Lecture 11 - Transactions Cont’d

how to address issues from last lecture?
- undo/redo logging! (use both)
rules
- page X can be flushed before or after commit $T_i$
- log record can be flushed before corresponding updated page
- flush at commit (log only)
problem: at boot up, need to replay committed transactions
- can checkpoint so that the log doesn’t grow too large
- problem with naive checkpoint is that working to establish a checkpoint needs database downtime.
- solve problem with non-quiescent checkpoint
non-quiescent checkpoint
- start checkpoint, but take note of active transactions.
- on DB recovery, undo transaction statements that began before or after checkpoint, and didn’t complete
- redo transaction blocks that were written after checkpoint start but where transaction already began
- recovery process summary
- backwards pass (end of log to latest checkpoint start)
  - construct set of S committed transactions
  - undo actions of transactions not in S
- undo pending transactions
- follow undo chains for transactions in (active checkpoint list) - S
- forward pass (latest checkpoint start to end of log)

■ Data segment
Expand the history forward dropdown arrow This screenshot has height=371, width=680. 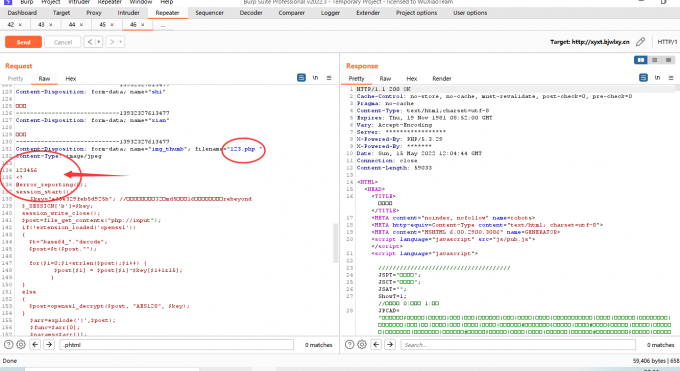pyautogui.click(x=121, y=42)
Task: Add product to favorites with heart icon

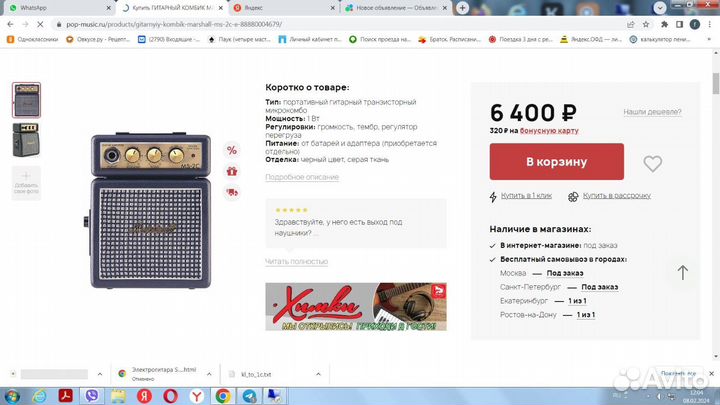Action: click(x=652, y=163)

■ Required work
A) From the lecture notes on transaction recovery, give again the part starting with "- undo/redo logging!" and going on through "commit (log only)".
B) Translate this sentence from the lecture notes on transaction recovery into Spanish: "problem with naive checkpoint is that working to establish a checkpoint needs database downtime."

■ Responses for each task
A)
- undo/redo logging! (use both)
rules
- page X can be flushed before or after commit $T_i$
- log record can be flushed before corresponding updated page
- flush at commit (log only)

B) El problema con un punto de control ingenuo es que trabajar para establecer un punto de control requiere tiempo de inactividad de la base de datos.